Hoy en día, el avance científico y tecnológico logra remediar,
o al menos contener, muchos de los riesgos para la salud, y los médicos han
adquirido conocimientos que les permiten diagnósticos más precisos y certeros. Además,
las múltiples especialidades han generado mayores exactitudes en los
tratamientos para aliviar los males físicos y psíquicos.
Sin embargo, el factor humano en la relación médico-paciente
se ha deteriorado hasta el límite de su casi inexistencia, en algunos casos. Casi
como números, una tras otras pasan las personas por los consultorios, donde el ahorro
de tiempo parece ser lo primordial y la palabra ha perdido la importancia que
otrora tenía.
La privatización de la medicina es el factor fundamental en
este proceso de deshumanización de esa comunión oral, trocando los objetivos de
la sanidad por los privilegios de las ganancias. Sociedades anónimas reemplazan
a los hospitales públicos y, además, en ambos trabajan a destajo los
profesionales contratados, sin tiempo para la palabra aliviadora y el abrazo
solidario.
La voracidad por elevar sus status, ha transformado a muchos
médicos en simples engranajes de la maquinaria capitalista, donde los seres
humanos ya no son el eje de sus labores. Empresarios de cualquier rubro abren
sanatorios como si fuesen maxi-quioscos, donde todo se vende y la ética solo es
un recuerdo de un pasado que no reconocen.
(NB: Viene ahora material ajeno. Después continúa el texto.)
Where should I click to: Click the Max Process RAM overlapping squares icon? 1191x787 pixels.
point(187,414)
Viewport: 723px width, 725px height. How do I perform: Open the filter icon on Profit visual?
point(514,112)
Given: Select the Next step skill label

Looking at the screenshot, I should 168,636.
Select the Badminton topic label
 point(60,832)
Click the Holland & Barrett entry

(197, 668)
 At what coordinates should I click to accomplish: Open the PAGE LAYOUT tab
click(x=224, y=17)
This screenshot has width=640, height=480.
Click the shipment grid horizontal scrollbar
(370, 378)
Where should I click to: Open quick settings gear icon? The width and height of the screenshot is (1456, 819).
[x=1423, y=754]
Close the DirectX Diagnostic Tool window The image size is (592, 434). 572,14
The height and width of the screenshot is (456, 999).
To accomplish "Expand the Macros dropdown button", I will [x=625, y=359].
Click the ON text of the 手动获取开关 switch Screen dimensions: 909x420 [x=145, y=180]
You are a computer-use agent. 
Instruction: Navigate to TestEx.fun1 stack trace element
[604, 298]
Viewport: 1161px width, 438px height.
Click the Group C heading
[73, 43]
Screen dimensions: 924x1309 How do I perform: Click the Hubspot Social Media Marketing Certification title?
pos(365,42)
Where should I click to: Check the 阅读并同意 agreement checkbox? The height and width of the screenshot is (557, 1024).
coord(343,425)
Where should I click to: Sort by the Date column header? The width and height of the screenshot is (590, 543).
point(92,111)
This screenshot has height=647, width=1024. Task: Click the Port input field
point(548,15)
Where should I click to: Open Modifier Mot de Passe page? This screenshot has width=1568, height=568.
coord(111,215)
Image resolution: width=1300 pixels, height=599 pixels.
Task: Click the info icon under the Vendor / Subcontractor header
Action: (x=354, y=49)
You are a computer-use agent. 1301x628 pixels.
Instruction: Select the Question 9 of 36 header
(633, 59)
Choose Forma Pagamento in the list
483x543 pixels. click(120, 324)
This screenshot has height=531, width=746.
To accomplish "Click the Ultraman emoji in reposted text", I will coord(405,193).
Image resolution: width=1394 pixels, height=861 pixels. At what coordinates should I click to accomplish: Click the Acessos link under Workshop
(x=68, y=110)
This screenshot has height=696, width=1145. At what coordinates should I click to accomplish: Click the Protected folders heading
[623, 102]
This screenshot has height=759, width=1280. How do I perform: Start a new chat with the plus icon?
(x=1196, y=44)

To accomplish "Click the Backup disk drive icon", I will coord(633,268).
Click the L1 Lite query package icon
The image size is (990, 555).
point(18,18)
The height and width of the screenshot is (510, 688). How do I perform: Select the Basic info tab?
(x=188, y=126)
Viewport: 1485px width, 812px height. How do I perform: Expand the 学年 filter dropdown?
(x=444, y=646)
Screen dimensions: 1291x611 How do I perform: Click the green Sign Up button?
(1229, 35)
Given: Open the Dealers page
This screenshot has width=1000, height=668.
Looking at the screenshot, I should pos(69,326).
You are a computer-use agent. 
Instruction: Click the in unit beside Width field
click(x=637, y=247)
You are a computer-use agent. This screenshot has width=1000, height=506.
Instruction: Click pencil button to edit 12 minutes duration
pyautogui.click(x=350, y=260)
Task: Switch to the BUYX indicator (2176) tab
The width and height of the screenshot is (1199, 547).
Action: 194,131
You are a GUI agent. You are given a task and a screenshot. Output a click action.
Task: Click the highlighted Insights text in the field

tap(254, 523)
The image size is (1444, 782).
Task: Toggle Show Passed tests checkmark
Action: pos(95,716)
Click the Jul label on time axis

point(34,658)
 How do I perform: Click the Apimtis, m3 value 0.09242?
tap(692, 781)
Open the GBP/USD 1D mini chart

Ahora las políticas sanitarias han sido abandonadas a su
suerte, con un Estado que renuncia a sus obligaciones para beneficiar a las poderosas
corporaciones de la medicina, desabasteciendo hospitales e inaugurando pomposos
e inaccesibles sanatorios, con jubilados a quienes se les impone condiciones
para acceder a sus medicamentos gratuitos y millones de personas que navegarán
por mil penurias para lograr un tratamiento digno.
La salud ya no es más lo primero. La palabra no importa más.
El tiempo está secuestrado por el dinero. Y la vida solo es tratada con señales
informáticas, simples leyendas en pantallas que nos otorgará un número para que
nos atienda un robotizado médico, que no sabrá nunca quienes somos.